Il n’est pas question de nier que le pétrole étant une composante déterminante du prix de revient, celui-ci augmente ou diminue en fonction des variations de cours. Par conséquent, il est d’une grande logique de faire également varier le prix de vente pour tenir compte de ces aléas. Mais cette façon de présenter les choses aux clients est tout simplement insupportable. C’est la manière la moins élégante de les prendre pour des imbéciles.
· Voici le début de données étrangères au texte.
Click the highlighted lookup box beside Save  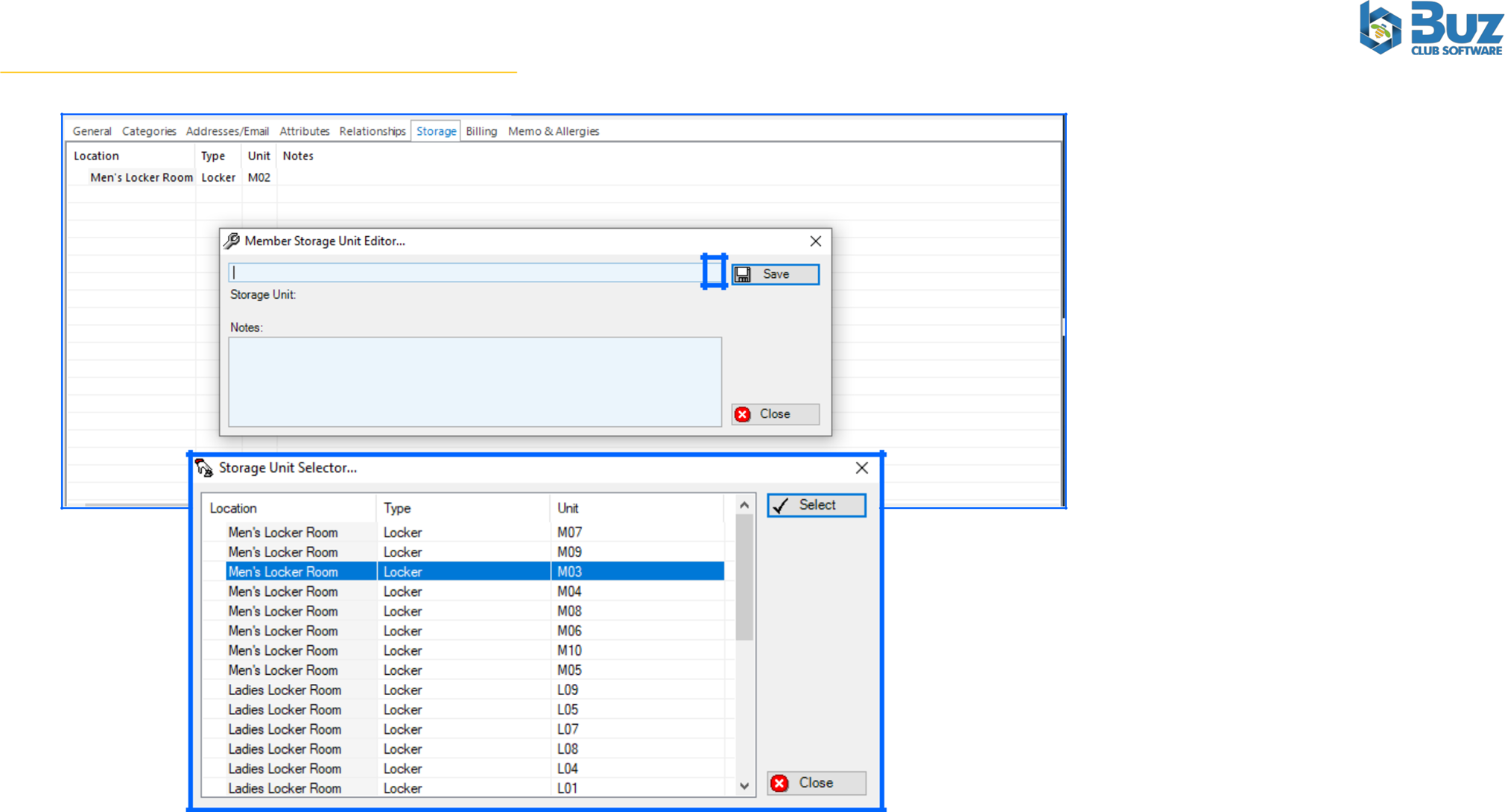click(x=714, y=272)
Et que l’on ne nous dise surtout pas que cette pratique est saine en mettant de la transparence dans les tarifs car ceux-ci évoluent, avec la désastreuse pratique du « yield management », à longueur de journée et de différentes classes tarifaires (une vingtaine par vol long-courrier)
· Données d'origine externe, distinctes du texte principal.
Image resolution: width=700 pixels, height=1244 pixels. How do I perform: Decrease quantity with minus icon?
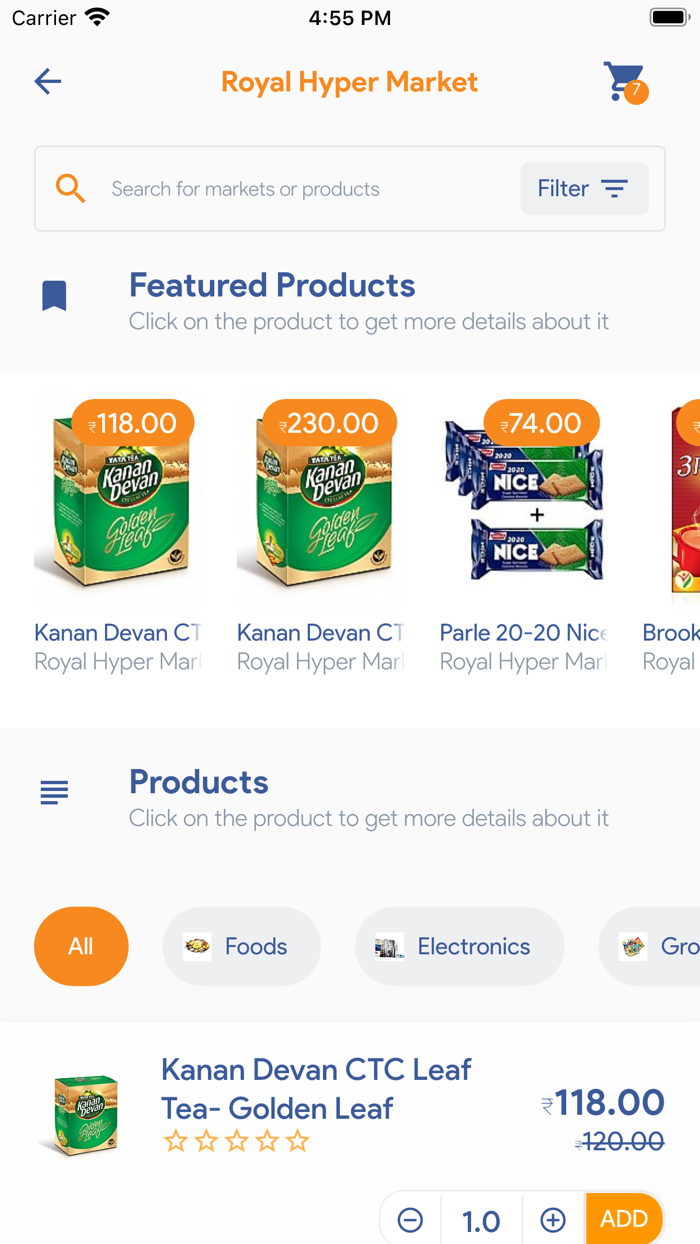(x=410, y=1220)
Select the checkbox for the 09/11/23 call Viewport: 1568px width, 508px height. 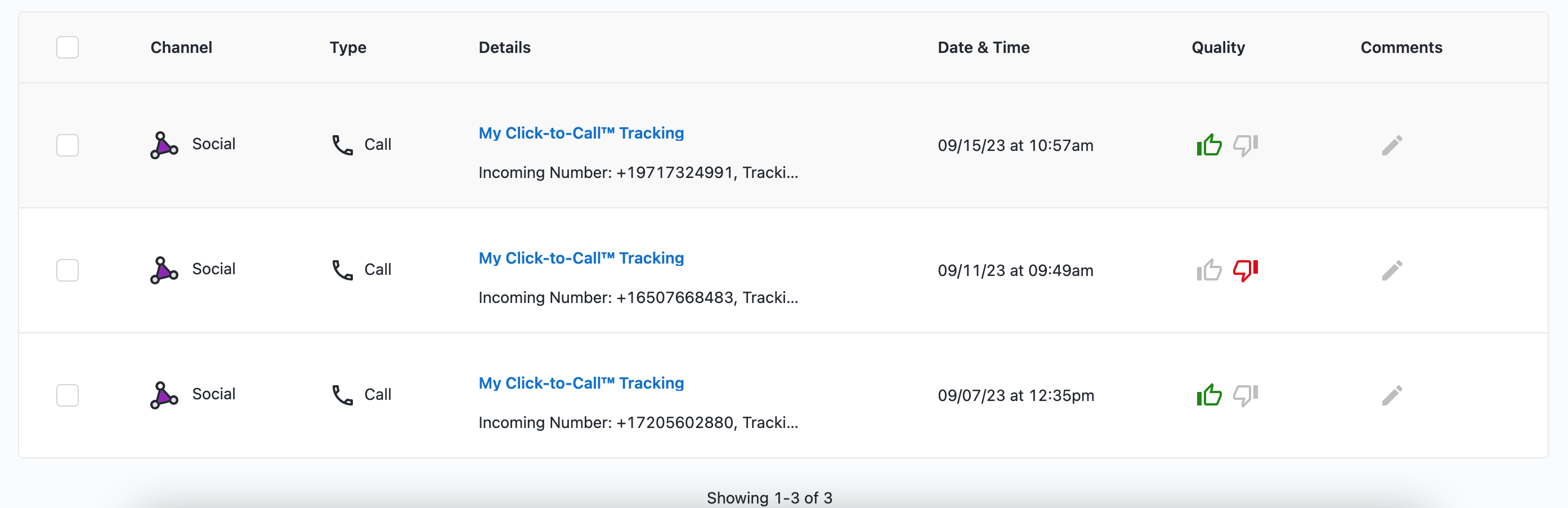(x=68, y=270)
Pour continuer à afficher des tarifs sans commune mesure avec ce que paie réellement le passager, les compagnies se sont lancées dans la pratique qui consiste à camoufler leurs vrais prix de vente en le saucissonnant. Ainsi, Air France, mais également les autres transporteurs n’augmente pas ses tarifs, elle ne fait que réajuster les surcharges carburant. De qui se moque-t-on ?

Dans la pratique, d’ailleurs la plupart des compagnies aériennes y compris les low costs se sont laissé aller à ces petits camouflages. Pour les low costs, c’est par exemple la surcharge pour le paiement par carte de crédit alors qu’aucune alternative n’est proposée. On pourrait multiplier les exemples de recettes dites « ancilliary », magnifique appellation, car l’imagination des compagnies est infinie. Et en plus, les responsables sont fiers de ces pratiques. Lorsque vous discutez avec eux, ils vous expliquent avec un grand sourire comment ils s’arrangent pour gruger le consommateur.
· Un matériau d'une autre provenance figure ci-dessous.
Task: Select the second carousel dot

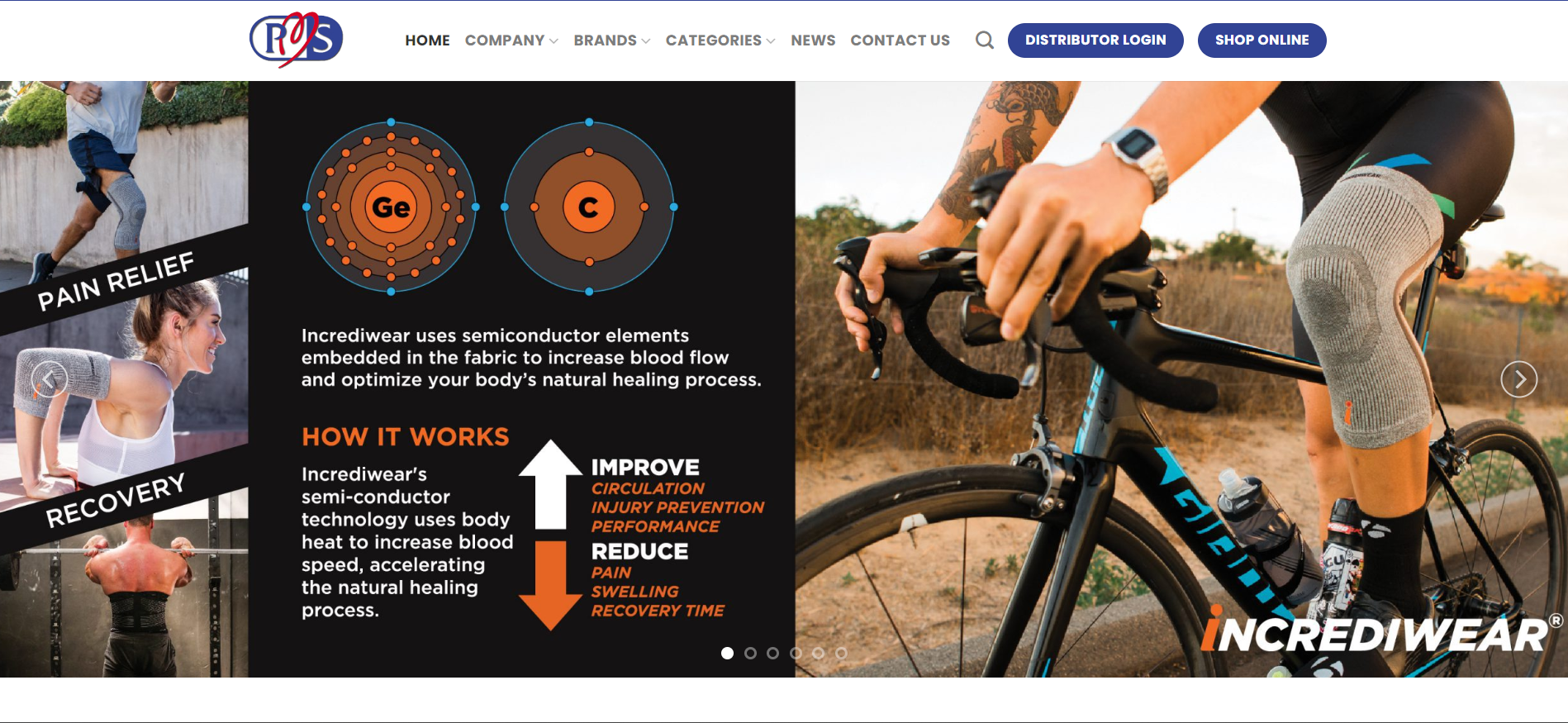Action: (x=750, y=653)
Mais pourquoi s’arrêter en si bon chemin ? Le pétrole est nécessaire pour faire voler les avions, mais après tout, les pilotes également et les contrôleurs aériens alors, et les aéroports ? Bref, chaque fois que les pilotes sont augmentés, chaque fois que les redevances aéroportuaires bougent, chaque fois que le contrôle aérien augmente ses tarifs, il devient urgent de créer une nouvelle surtaxe. J’y vois un grand avantage : c’est la transparence. En effet le consommateur saurait à coup sûr quand les personnels navigants sont augmentés ou quand les aéroports ou le contrôle aérien augmentent leurs redevances. Le public pourrait alors comparer ces hausses aux améliorations des services que les clients sont censés recevoir.

Et puis on finira bien à ce petit jeu à avoir des tarifs aériens égaux à zéro, la recette étant entièrement constituée de surcharges.